這位中常侍裹著件蜀錦內襯的夜行衣,與周圍兵卒的粗布襖格格不入,寬袖裡藏著的袖箭筒硌得他胳膊發疼,“莫不是被那辛棄疾識破了?”
長孫觀沒有回頭,目光死死盯著皇宮方向的黑影——那裡藏著他們最後的希望:三百名被說服的羽林衛,正等著舉火為號,衝入禁宮控製辛棄疾。
他摸出懷中的青銅符節,上麵刻著“代王舊物”四字,是當年道武帝拓跋珪傳下的信物,此刻冰涼的觸感順著指縫滲入骨髓,勾起他深埋的記憶。
始光四年,他隨太武帝破赫連夏於統萬城,那時的北魏鐵騎踏過黃河,連太陽都似被染成血色,哪像如今這般,要靠宵小之輩的陰謀苟延殘喘?
“再等等。”長孫觀的聲音帶著不易察覺的顫抖,“或許是羽林衛那邊出了耽擱——他們多是拓跋晃舊部,久未征戰,難免慌亂。”
話雖如此,他卻下意識地攥緊了符節,手指不由自主的抖動。
不遠處的巷口,幾個潛伏的兵卒正悄悄調整弓弦,之前用的箭簇上在月光下泛著幽藍的狼毒已消失不見,飛虎軍弩箭全換成了普通箭簇。
宗愛焦躁地踱步,蜀錦衣料與粗布夜行衣摩擦的窸窣聲,在寂靜中格外刺耳。
他想起這幾次與長孫觀密謀時,老臣拍著胸脯保證“平城守軍多是我大魏舊部,見旗必反”,可此刻連信號都遲遲不到,他袖中的手已按在了袖箭的機括上——若是事敗,他得先找個墊背的,就不知道是哪個不長眼的要挨這一下了。
“大人快看!”一個兵卒突然低呼,指向皇宮方向。
眾人望去,隻見漆黑的夜空裡,突然竄起三簇青綠色的火焰,卻不是約定好的“三星連珠”信號,反而像極了飛虎軍常用的硫磺火折子。

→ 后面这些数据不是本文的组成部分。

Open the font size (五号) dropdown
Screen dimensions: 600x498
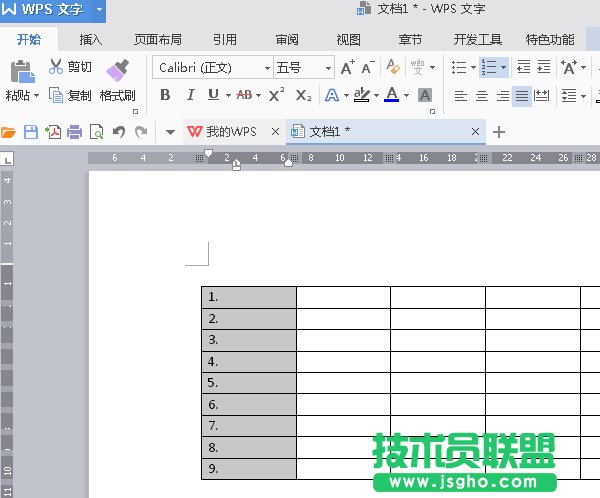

長孫觀的心猛地沉下去,剛要喊“不好”,就聽見四周傳來整齊的甲葉碰撞聲。
街對麵的屋頂突然站滿黑影,亮銀甲胄在月光下更顯華麗,為首者的斬馬刀斜指地麵,刀背“濟南”二字赫然入目——正是辛棄疾!
“殺!”辛棄疾的吼聲穿透夜空,飛虎軍如潮水般從四麵八方湧出,手中的斬馬刀、神臂弓組成密不透風的陣型,恰如《吳子?應變》中“為此之術,若我眾彼寡,各分而乘之,彼眾我寡,以方從之。從之無息,雖眾可服”的古法,卻比典籍記載的更顯淩厲。
宗愛嚇得魂飛魄散,抬手就想放袖箭偷襲,卻被斜刺裡衝來的薛安都一腳踹中手腕。
黑臉將軍的環首刀架在他脖子上,刀身還沾著剛才斬殺兵卒的血,熱得燙人:“閹賊!之前你密謀誣陷崔浩等北魏大臣之時,怎沒想過今日?”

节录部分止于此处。